Caitriona Quigley coxing the Men’s 1st Eight in sub-fusc.

 

 

St Benet’s Hall as a college and a boat club not only provides outlets and support for its own students, but has a presence amongst the wider Oxford University community far greater than its small size, and this is exemplified in the rowing community. Everybody recognises the Benet’s blade colours, and we’re often cheered on with calls of “Yeah Benet’s!” as we speed past on the water. Many members of our boat club are also involved in the coaching and coxing of other, larger colleges. Hertford Women’s Second team is coached by our Men’s Captain Jake Liebers, and coxed by our Men’s 1st Eight 5 seat Fintan Simmons.

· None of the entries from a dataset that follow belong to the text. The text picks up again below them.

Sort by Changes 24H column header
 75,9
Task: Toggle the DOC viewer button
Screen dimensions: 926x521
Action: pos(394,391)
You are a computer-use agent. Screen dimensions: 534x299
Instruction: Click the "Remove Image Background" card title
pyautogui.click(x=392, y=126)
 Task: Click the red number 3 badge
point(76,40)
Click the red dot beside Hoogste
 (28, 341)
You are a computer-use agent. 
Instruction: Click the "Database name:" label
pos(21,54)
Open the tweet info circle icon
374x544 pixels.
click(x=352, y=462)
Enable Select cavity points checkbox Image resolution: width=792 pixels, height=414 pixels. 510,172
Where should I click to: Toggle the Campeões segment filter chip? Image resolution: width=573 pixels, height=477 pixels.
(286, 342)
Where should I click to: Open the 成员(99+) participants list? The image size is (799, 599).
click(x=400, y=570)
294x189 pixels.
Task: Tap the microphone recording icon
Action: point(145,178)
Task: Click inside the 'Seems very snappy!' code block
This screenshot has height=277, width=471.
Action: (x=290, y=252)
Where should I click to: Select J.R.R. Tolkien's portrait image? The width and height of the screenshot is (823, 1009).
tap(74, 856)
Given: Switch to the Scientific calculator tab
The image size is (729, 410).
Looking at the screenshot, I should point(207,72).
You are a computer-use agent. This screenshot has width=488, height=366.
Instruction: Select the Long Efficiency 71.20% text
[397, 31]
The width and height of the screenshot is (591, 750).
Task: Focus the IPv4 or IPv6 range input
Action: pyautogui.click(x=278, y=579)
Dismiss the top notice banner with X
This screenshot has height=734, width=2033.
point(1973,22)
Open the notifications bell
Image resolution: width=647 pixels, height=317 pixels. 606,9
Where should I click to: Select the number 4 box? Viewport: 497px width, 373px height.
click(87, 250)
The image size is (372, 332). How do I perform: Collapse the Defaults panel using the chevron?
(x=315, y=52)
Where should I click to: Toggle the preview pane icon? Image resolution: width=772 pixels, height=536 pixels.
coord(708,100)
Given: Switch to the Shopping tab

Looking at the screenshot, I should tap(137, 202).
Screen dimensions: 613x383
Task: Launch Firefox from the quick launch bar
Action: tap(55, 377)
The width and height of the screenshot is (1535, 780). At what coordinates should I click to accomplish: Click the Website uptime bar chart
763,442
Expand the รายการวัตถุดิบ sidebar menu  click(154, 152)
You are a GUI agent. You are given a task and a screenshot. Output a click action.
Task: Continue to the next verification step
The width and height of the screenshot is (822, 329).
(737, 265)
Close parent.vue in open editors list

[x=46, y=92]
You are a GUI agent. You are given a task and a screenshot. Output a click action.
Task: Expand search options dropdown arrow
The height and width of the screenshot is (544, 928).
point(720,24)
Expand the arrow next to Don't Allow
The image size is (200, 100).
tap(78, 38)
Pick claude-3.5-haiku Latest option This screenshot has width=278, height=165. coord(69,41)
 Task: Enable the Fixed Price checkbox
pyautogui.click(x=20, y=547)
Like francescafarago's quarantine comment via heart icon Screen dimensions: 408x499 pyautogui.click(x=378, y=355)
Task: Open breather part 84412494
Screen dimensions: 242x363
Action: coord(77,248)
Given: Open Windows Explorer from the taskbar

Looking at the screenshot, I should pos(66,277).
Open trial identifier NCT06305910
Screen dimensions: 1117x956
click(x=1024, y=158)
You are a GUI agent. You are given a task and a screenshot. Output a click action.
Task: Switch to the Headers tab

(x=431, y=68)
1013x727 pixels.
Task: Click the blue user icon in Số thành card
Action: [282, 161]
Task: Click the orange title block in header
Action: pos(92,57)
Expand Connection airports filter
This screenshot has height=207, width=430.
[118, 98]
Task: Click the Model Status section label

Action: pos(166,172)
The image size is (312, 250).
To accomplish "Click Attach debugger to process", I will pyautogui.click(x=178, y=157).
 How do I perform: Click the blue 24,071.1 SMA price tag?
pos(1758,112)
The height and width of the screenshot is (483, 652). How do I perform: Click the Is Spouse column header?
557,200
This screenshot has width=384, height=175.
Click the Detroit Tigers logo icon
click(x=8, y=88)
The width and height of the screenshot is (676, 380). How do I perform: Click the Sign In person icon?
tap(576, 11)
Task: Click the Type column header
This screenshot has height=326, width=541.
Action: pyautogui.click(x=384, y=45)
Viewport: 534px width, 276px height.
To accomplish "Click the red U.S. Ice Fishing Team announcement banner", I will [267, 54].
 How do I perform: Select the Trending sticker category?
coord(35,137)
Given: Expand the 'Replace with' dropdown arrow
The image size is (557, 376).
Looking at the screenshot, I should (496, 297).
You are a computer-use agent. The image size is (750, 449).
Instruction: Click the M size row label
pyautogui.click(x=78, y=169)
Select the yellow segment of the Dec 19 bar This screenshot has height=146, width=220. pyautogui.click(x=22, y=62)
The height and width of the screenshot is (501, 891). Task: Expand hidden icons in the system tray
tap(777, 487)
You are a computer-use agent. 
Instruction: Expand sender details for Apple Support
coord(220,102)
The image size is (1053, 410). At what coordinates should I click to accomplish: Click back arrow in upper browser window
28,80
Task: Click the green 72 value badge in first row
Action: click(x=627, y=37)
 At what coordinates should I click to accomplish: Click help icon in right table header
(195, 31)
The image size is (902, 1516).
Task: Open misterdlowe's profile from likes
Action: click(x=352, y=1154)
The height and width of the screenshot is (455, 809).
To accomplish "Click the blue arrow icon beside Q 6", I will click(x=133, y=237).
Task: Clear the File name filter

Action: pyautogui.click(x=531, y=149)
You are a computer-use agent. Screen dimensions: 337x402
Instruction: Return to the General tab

Indeed, during Torpids both Jake and Fintan had to weave between canal boats as they punted across the river from the Hertford boat to the Benet’s boat with minutes to spare each day! Our Men’s First 7-seat, Max Lau, also coaches the Worcester college women’s boats and is a familiar figure on the banks of the Isis. Several Benet’s rowers regularly join the boats of other colleges to help out with coxing assessments, or just to get the numbers for an outing. 

 

(Left) Men’s Captain Jake Liebers with his Hertford Women’s 2nd Eight, including Fintan Simmons Men’s 1st Eight 5 seat as cox. (Right) Jake Liebers nipping across the river with Fintan Simmons to rejoin the team after coaching Hertford W2’s racing.
 
Each boat club has a unique character, and there is always something to be learnt from the approaches of others. Especially with rowing, any new boat configuration challenges you to learn how you can best work together, whether that means adjusting the balance, timing, or power. Learning to adapt to the personalities and ‘physicalities’ of different rowers is an exciting challenge, and it is rewarding when you return from an outing visibly and tangibly better than when you started!